• [Work instruction]
Beginning with the line that contains "Click the phone handset icon in circle", write out each remaining line of the records below exactly. Do not copy any picture.

(Screenshot grounding data)
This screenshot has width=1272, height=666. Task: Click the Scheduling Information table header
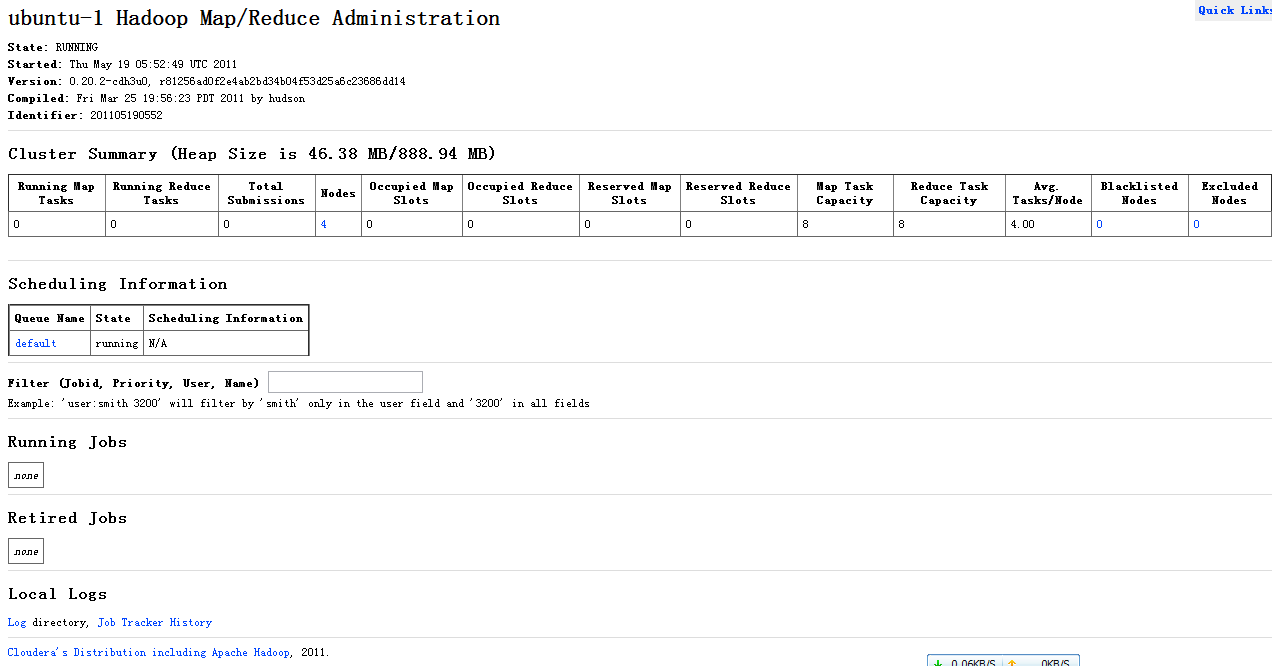point(225,318)
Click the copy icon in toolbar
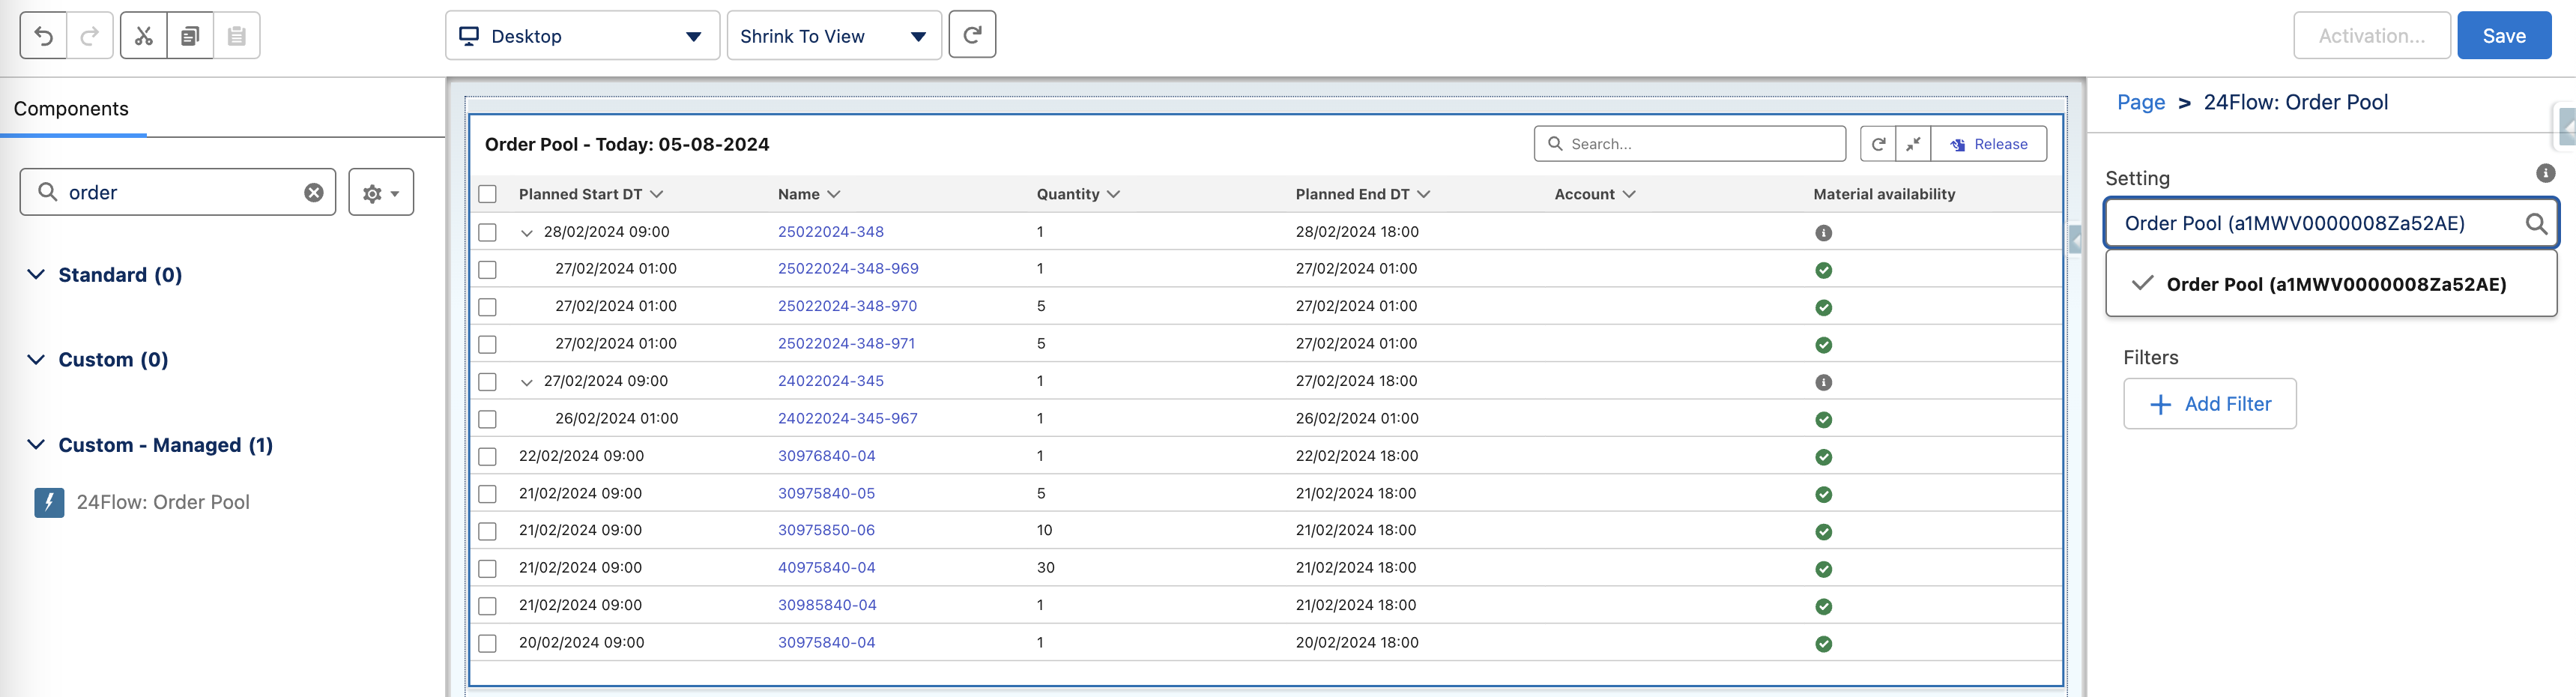Image resolution: width=2576 pixels, height=697 pixels. click(x=190, y=36)
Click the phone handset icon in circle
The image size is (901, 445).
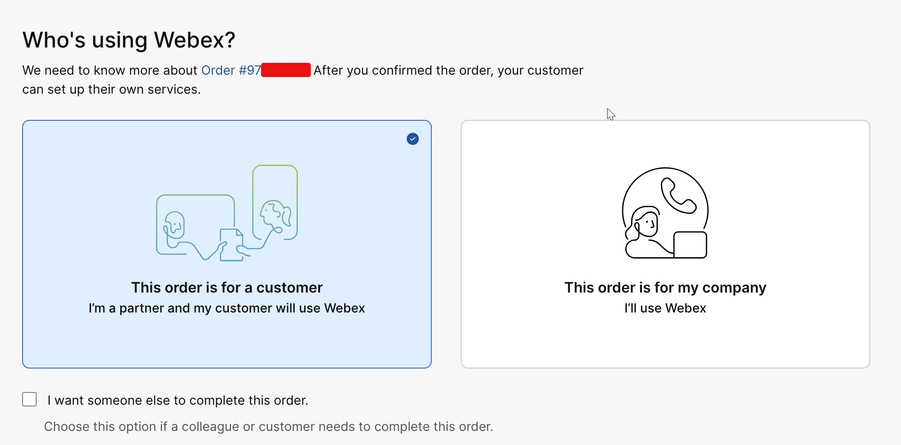[x=678, y=195]
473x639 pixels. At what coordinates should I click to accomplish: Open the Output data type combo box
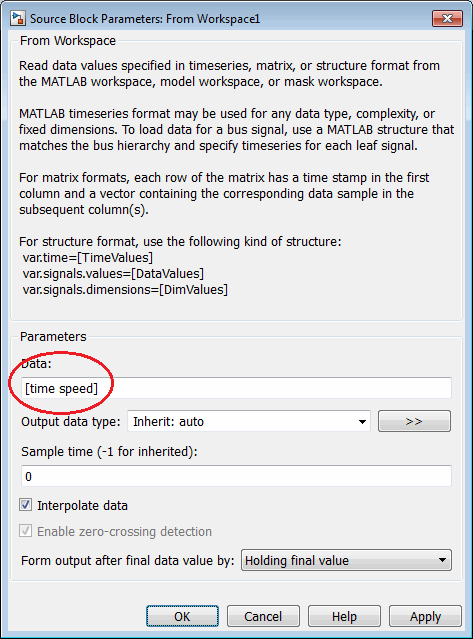(x=249, y=421)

• [Solved problem]
Click the phone handset icon in circle
The image size is (901, 445).
[x=678, y=195]
473x639 pixels. At what coordinates should I click to accomplish: Open the Output data type combo box
(x=249, y=421)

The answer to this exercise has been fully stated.